| What the exercise asks |
Reproduce the records below exactly; no pictures.

[Stored dataset items]

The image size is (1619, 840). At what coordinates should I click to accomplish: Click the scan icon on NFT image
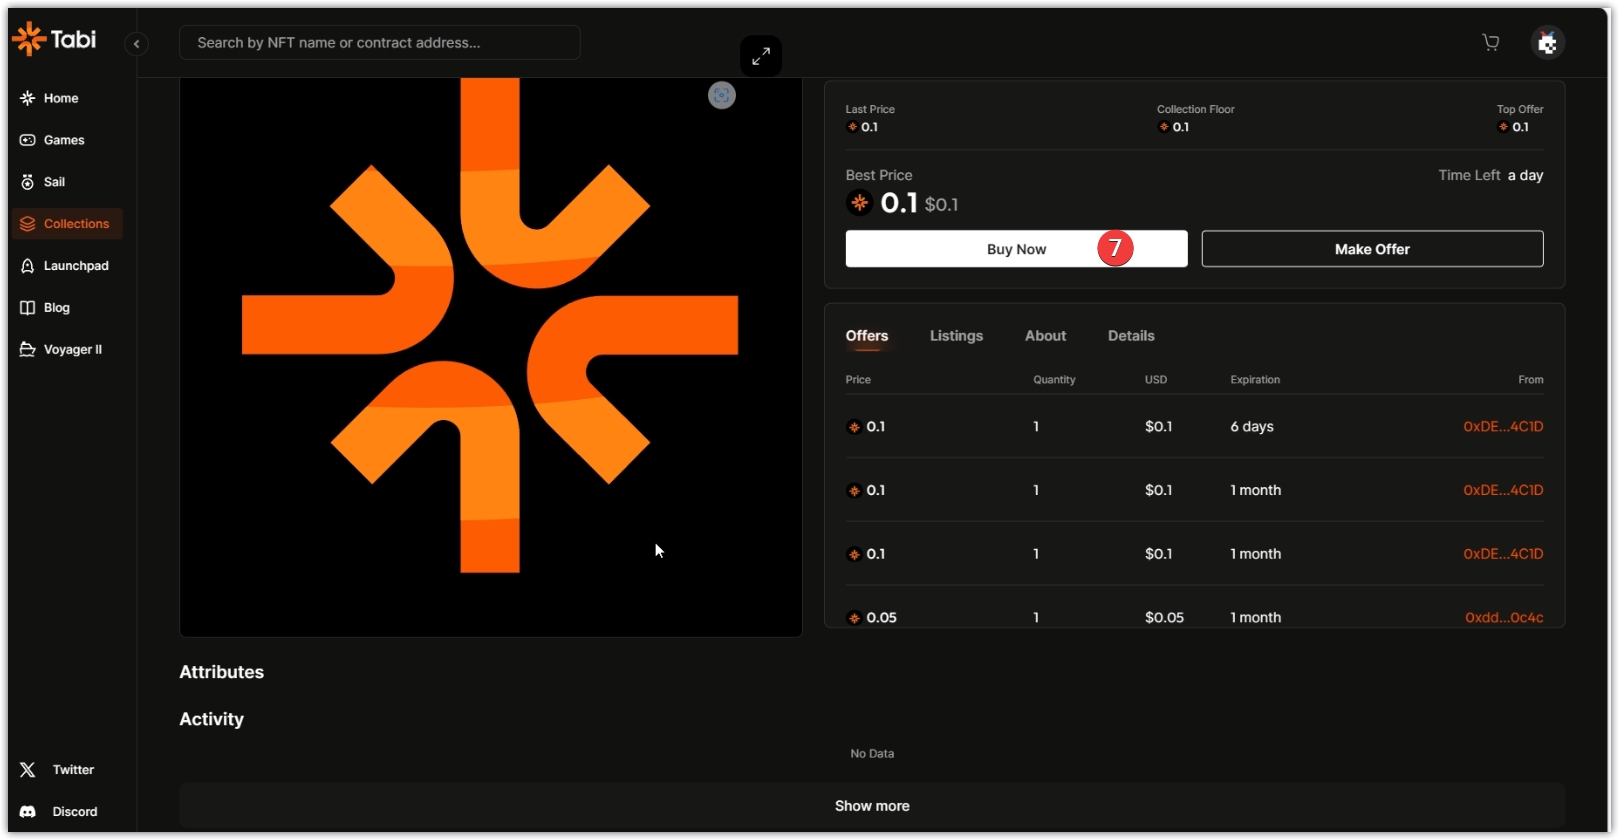point(721,96)
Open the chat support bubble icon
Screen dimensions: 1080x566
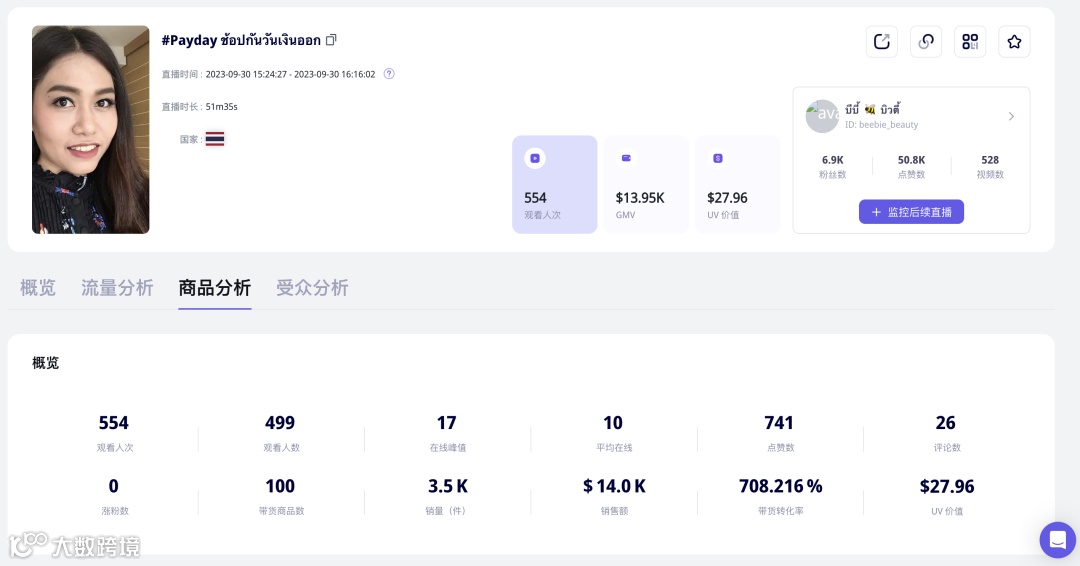(1058, 539)
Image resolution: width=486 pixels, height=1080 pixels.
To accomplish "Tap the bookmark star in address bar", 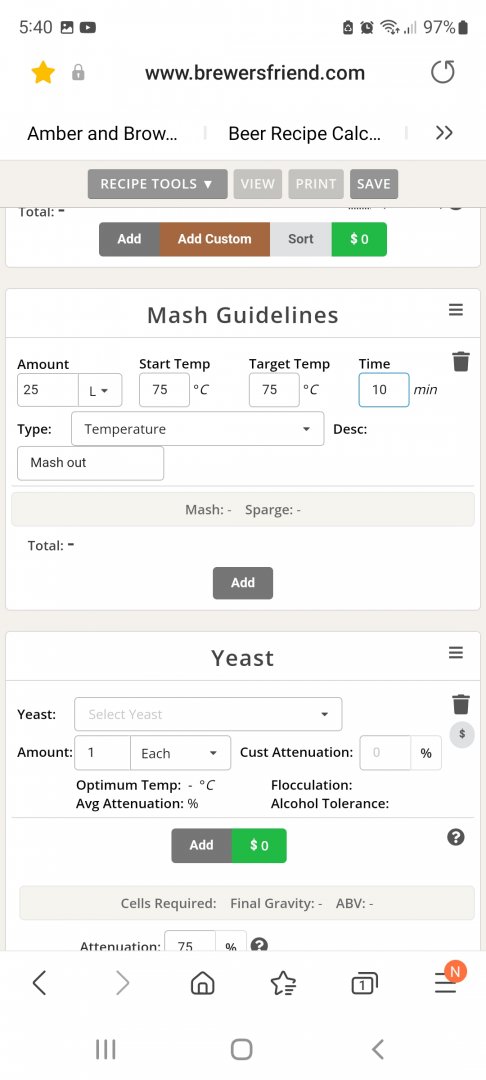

| Task output |
The image size is (1619, 840). At what coordinates should I click to accomplish: Click the scan icon on NFT image
point(721,96)
Open the chat support bubble icon
Screen dimensions: 1080x566
(1058, 539)
Image resolution: width=486 pixels, height=1080 pixels.
To accomplish "Tap the bookmark star in address bar", 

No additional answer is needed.